= WHAT TO WORK ON =
Reproduce every line of the records below without any changes.

↓↓↓

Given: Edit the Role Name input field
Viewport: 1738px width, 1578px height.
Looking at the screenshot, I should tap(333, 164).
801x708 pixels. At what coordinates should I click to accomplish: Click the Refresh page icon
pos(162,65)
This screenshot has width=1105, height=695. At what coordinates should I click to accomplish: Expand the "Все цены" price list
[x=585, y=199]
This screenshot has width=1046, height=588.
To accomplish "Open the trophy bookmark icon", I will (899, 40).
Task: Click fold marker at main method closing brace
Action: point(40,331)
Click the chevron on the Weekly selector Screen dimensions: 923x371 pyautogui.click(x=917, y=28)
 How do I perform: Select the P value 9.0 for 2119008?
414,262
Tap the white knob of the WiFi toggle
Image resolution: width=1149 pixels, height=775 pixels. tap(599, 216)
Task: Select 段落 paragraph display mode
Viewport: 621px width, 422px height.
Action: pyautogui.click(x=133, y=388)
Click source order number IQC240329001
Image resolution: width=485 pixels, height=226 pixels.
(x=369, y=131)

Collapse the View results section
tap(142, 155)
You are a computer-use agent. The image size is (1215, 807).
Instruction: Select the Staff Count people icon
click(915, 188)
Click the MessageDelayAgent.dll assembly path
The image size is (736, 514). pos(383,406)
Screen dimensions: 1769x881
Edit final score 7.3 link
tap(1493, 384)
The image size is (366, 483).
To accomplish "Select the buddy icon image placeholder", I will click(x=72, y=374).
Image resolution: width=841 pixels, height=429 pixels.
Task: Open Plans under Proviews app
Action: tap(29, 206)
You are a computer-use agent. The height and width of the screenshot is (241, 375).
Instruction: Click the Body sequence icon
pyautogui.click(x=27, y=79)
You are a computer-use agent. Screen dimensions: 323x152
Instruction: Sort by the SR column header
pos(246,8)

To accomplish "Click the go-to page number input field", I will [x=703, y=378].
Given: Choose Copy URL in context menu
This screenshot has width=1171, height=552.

↑↑↑

= REPLY =
Given: Edit the Role Name input field
Viewport: 1738px width, 1578px height.
Looking at the screenshot, I should tap(333, 164).
801x708 pixels. At what coordinates should I click to accomplish: Click the Refresh page icon
pos(162,65)
This screenshot has width=1105, height=695. At what coordinates should I click to accomplish: Expand the "Все цены" price list
[x=585, y=199]
This screenshot has width=1046, height=588.
To accomplish "Open the trophy bookmark icon", I will (899, 40).
Task: Click fold marker at main method closing brace
Action: point(40,331)
Click the chevron on the Weekly selector Screen dimensions: 923x371 pyautogui.click(x=917, y=28)
 How do I perform: Select the P value 9.0 for 2119008?
414,262
Tap the white knob of the WiFi toggle
Image resolution: width=1149 pixels, height=775 pixels. tap(599, 216)
Task: Select 段落 paragraph display mode
Viewport: 621px width, 422px height.
Action: pyautogui.click(x=133, y=388)
Click source order number IQC240329001
Image resolution: width=485 pixels, height=226 pixels.
(x=369, y=131)

Collapse the View results section
tap(142, 155)
You are a computer-use agent. The image size is (1215, 807).
Instruction: Select the Staff Count people icon
click(915, 188)
Click the MessageDelayAgent.dll assembly path
The image size is (736, 514). pos(383,406)
Screen dimensions: 1769x881
Edit final score 7.3 link
tap(1493, 384)
The image size is (366, 483).
To accomplish "Select the buddy icon image placeholder", I will click(x=72, y=374).
Image resolution: width=841 pixels, height=429 pixels.
Task: Open Plans under Proviews app
Action: tap(29, 206)
You are a computer-use agent. The height and width of the screenshot is (241, 375).
Instruction: Click the Body sequence icon
pyautogui.click(x=27, y=79)
You are a computer-use agent. Screen dimensions: 323x152
Instruction: Sort by the SR column header
pos(246,8)

To accomplish "Click the go-to page number input field", I will [x=703, y=378].
Given: Choose Copy URL in context menu
This screenshot has width=1171, height=552.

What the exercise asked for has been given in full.